Species differences in PAF receptor binding in the lungs between hamster and guinea pig

Abstract

Platelet-activating factor (PAF) receptor in normal Golden Syrian hamster lung was characterized using radioligand binding studies and compared with guinea pig lung PAF receptor. [ 3H]WEB2086, a potent and specific PAF antagonist, was used as a radioligand for equilibrium binding, kinetic studies, competitive binding in receptor preparation (0–110 000 g fraction of lung homogenate) from hamster and guinea pig lungs. Binding of [ 3H]WEB 2086 to the receptor preparation was saturable, reversible and specific in both hamster and guinea pig lungs. Scatchard plot analysis of equilibrium binding data indicates a single binding site in hamster lung with the equilibrium dissociation constant ( K D) of 66.1 ± 36.7 nM ( n = 4) and maximal binding ( B max) of 135.4 ± 63.1 fmol/mg, but two binding sites in guinea pig lung with a high affinity site ( K D = 1.7 ± 0.6 nM; B max = 48.6 ± 2.6 fmol/mg) and a low affinity site ( K D = 83.8 ± 32 nM; B max = 480.8 ± 158 fmol/mg). The heterogeneity of [ 3H]WEB2086 binding to guinea pig lung but not to hamster lung was also confirmed by dissociation kinetic studies, in which biphasic dissociation kinetic was shown in guinea pig and monophasic kinetic in hamster lung. Although the specific [ 3H]WEB 2086 binding to lungs of both species was displaced by PAF-C18 and antagonists L659989 and CL 184005 in a dose-dependent manner and not by lyso-PAF (a biologically inactive form of PAF), the potencies of the competitive inhibition were significantly different between the two species.
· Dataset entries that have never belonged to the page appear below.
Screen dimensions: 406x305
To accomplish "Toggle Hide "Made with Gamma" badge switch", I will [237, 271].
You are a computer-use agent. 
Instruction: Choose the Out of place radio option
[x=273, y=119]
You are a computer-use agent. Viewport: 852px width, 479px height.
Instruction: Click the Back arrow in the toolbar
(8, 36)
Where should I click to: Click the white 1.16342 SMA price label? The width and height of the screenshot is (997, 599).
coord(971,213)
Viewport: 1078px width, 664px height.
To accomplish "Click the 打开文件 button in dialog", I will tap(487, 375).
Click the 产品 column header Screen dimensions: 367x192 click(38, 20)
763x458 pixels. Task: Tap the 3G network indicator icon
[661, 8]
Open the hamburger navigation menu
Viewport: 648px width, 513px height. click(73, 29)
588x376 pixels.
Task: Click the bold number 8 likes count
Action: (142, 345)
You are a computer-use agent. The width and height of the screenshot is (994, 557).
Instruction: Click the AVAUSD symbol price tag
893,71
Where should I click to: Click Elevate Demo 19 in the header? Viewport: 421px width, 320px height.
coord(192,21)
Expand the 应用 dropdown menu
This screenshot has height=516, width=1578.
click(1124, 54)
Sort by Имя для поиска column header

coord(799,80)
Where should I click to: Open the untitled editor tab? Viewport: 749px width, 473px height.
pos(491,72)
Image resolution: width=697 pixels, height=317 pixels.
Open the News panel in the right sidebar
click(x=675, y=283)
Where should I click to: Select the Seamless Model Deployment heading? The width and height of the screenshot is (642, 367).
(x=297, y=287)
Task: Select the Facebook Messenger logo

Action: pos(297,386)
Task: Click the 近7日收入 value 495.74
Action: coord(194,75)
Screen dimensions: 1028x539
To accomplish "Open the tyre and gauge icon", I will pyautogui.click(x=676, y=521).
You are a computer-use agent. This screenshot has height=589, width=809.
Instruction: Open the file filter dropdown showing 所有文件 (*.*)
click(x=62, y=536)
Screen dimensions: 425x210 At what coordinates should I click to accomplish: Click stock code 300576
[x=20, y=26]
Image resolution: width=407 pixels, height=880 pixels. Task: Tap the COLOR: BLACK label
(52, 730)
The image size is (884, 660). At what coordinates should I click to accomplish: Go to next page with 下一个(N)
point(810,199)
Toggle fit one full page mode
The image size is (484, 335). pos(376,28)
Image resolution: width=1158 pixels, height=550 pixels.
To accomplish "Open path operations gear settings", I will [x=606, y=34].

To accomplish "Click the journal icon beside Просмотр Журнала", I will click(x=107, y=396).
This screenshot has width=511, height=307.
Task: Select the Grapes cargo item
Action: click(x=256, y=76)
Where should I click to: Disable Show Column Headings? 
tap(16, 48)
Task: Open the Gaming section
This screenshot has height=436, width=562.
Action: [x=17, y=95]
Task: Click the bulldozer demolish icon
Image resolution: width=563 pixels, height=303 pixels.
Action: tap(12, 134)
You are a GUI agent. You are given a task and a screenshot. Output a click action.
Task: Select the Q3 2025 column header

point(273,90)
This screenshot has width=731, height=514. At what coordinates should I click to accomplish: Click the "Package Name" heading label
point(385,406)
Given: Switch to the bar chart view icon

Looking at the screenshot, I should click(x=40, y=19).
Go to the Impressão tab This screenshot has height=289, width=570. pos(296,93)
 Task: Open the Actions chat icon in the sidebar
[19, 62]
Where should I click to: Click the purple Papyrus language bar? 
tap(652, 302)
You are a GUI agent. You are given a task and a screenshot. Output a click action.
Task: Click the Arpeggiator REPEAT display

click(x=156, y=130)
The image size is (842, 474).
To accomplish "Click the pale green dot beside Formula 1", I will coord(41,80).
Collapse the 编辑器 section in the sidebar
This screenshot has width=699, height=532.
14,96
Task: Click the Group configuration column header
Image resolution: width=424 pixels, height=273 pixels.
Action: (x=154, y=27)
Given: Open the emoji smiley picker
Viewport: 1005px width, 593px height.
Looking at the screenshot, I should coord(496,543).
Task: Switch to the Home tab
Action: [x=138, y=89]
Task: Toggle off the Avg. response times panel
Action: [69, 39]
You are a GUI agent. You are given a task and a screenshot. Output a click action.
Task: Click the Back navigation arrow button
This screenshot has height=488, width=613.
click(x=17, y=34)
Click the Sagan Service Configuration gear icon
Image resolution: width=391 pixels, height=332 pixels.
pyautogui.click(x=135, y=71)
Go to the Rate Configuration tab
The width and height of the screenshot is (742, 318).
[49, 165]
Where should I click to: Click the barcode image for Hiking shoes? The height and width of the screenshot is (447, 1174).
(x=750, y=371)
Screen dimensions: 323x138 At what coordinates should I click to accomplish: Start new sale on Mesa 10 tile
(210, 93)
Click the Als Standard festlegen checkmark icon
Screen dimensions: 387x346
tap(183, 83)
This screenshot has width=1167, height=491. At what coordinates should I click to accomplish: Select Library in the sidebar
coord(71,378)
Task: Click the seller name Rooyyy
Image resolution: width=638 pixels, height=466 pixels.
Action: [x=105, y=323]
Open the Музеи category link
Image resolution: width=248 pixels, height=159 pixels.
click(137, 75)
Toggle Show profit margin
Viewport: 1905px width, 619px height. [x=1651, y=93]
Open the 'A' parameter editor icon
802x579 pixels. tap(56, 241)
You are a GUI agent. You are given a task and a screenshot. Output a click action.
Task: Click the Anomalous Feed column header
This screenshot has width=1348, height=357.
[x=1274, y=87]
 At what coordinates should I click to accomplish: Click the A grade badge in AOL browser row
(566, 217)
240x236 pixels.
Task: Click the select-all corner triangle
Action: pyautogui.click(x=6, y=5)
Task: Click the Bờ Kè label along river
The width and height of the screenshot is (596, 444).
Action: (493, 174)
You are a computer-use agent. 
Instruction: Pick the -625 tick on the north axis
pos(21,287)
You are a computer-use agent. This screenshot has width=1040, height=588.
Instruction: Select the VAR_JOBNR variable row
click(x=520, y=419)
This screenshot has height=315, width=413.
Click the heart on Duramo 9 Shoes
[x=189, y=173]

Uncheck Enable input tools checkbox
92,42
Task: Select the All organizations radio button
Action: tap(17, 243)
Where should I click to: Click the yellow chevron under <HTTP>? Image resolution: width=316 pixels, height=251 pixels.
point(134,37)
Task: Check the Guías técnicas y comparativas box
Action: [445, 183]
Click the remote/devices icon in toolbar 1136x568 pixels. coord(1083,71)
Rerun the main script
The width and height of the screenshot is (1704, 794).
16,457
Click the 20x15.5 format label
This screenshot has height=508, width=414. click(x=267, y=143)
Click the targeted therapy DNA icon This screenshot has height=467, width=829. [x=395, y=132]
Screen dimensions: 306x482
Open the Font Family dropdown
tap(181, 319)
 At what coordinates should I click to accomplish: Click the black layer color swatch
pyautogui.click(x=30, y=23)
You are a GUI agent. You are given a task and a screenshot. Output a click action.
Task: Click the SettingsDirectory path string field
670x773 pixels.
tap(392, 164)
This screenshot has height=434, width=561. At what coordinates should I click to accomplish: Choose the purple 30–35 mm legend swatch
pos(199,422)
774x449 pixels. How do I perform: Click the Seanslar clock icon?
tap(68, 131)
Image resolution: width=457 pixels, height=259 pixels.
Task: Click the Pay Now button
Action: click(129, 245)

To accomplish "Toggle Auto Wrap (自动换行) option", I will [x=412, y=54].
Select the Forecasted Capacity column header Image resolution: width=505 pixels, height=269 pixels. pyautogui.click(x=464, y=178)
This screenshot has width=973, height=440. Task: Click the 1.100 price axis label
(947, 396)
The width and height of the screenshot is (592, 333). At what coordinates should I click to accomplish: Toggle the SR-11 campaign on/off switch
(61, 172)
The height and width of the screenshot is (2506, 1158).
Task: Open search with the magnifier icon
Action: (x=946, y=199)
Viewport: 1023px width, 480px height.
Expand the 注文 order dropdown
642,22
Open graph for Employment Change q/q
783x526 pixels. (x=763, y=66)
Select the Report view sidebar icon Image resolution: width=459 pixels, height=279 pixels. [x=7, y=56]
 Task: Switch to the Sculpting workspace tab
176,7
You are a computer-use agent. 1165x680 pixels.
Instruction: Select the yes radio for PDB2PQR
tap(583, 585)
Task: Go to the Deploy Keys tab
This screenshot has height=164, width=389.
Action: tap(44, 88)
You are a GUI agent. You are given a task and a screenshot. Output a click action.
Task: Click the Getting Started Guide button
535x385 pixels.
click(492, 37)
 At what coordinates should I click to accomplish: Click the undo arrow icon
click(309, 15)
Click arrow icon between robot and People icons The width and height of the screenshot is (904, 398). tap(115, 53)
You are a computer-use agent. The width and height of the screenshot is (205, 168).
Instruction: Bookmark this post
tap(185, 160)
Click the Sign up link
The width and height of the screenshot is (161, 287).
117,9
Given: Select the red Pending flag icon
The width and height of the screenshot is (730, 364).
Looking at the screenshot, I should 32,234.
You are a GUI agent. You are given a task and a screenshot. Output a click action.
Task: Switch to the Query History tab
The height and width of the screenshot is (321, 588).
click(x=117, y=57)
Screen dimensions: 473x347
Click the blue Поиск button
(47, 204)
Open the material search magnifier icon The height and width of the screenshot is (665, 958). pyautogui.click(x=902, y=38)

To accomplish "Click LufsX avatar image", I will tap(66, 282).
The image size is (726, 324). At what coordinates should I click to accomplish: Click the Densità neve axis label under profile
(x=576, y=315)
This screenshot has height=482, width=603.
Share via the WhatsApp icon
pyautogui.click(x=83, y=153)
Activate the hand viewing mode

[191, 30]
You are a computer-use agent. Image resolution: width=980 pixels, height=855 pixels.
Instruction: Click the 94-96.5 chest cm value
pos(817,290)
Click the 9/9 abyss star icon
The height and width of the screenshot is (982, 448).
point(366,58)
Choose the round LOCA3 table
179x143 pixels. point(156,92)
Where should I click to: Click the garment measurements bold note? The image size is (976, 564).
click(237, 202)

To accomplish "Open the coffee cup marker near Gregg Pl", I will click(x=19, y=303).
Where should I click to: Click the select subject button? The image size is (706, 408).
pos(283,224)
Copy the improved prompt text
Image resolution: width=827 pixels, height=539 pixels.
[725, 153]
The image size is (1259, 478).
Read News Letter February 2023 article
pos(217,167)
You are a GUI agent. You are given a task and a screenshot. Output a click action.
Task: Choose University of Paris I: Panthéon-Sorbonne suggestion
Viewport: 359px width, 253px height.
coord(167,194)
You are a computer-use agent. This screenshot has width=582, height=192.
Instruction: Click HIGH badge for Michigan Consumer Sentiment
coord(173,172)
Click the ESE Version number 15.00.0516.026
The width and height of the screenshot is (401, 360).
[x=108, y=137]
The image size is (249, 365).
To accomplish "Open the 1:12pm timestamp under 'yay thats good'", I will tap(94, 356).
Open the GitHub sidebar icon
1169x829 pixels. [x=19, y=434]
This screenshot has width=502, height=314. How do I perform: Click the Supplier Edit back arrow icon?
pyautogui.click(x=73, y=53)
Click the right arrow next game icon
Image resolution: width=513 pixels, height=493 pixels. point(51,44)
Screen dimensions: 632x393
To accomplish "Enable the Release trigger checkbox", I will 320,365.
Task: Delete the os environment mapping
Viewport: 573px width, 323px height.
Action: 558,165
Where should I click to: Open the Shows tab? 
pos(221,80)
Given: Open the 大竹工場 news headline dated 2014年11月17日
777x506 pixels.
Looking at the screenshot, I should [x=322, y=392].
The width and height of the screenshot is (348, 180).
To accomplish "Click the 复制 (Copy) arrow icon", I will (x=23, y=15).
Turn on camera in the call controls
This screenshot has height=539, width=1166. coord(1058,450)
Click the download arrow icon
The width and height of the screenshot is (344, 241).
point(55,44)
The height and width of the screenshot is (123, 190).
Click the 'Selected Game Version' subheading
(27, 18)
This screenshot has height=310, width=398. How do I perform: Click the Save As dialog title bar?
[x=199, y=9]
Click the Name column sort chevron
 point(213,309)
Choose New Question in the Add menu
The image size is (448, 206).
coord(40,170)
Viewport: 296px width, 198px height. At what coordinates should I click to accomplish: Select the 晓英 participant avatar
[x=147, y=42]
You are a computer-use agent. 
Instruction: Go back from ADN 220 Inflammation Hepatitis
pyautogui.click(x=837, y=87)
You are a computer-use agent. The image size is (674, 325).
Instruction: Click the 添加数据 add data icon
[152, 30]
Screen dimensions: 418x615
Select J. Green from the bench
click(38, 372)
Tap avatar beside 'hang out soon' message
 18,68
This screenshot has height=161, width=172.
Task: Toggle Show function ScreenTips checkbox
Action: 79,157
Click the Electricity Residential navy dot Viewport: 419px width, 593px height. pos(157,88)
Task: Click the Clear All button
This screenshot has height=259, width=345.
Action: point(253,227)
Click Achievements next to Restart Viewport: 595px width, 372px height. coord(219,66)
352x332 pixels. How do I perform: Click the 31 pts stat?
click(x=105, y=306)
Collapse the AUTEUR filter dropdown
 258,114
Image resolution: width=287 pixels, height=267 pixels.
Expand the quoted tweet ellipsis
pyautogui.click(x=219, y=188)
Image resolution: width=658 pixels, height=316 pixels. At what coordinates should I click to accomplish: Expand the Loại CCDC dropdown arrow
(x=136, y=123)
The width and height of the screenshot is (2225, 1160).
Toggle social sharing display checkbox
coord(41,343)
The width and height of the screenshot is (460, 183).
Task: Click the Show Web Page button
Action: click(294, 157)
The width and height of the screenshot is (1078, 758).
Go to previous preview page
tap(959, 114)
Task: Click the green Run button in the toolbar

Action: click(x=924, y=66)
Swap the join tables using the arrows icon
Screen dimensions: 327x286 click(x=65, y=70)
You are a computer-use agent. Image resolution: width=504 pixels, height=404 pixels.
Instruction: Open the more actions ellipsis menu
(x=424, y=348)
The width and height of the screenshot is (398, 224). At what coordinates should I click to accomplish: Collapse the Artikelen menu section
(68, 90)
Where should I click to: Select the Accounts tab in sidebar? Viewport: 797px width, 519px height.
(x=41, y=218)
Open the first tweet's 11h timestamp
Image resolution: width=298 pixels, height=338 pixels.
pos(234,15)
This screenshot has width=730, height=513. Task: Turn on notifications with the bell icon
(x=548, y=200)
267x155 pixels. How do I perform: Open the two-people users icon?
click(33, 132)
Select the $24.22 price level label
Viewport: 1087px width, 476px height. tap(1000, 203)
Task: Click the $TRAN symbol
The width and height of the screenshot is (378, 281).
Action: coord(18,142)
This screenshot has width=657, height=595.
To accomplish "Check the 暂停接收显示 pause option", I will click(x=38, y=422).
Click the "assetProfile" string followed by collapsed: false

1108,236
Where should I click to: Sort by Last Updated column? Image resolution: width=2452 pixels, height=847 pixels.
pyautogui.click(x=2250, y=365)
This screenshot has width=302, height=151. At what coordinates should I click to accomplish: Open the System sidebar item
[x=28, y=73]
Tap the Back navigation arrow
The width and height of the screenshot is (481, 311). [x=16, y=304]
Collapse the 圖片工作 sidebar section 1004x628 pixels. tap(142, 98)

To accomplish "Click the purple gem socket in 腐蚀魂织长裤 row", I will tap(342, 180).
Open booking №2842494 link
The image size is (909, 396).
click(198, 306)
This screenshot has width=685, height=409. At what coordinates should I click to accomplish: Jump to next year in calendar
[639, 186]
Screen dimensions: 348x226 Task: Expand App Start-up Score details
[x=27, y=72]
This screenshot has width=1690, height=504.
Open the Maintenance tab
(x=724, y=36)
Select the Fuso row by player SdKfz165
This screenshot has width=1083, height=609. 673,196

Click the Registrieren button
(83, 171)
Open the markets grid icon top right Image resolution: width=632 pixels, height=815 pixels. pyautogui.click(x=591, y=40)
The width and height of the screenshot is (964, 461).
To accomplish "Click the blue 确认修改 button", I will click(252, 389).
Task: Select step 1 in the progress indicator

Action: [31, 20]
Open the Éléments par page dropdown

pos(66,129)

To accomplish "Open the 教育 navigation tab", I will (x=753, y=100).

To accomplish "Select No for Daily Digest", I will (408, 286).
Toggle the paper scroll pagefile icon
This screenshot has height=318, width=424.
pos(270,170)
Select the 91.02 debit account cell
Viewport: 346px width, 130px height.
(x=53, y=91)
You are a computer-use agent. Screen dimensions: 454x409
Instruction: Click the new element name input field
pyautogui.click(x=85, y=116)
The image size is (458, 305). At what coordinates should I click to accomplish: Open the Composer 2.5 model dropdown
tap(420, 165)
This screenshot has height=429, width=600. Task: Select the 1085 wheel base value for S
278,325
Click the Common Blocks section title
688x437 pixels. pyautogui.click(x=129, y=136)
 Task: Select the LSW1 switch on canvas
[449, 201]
The relative potencies ranked WEB2086 ≈ L659989 > PAF > CL184005 in hamster lung, whereas in guinea pig lung the potencies ranked PAF > WEB2086 ≈ L659 989 ≈ CL184005. The present study demonstrates for the first time the existence of PAF receptor in the hamster lung and its binding characteristics different from guinea pig lung suggest the possible existence of different PAF receptor subtypes in hamster lung.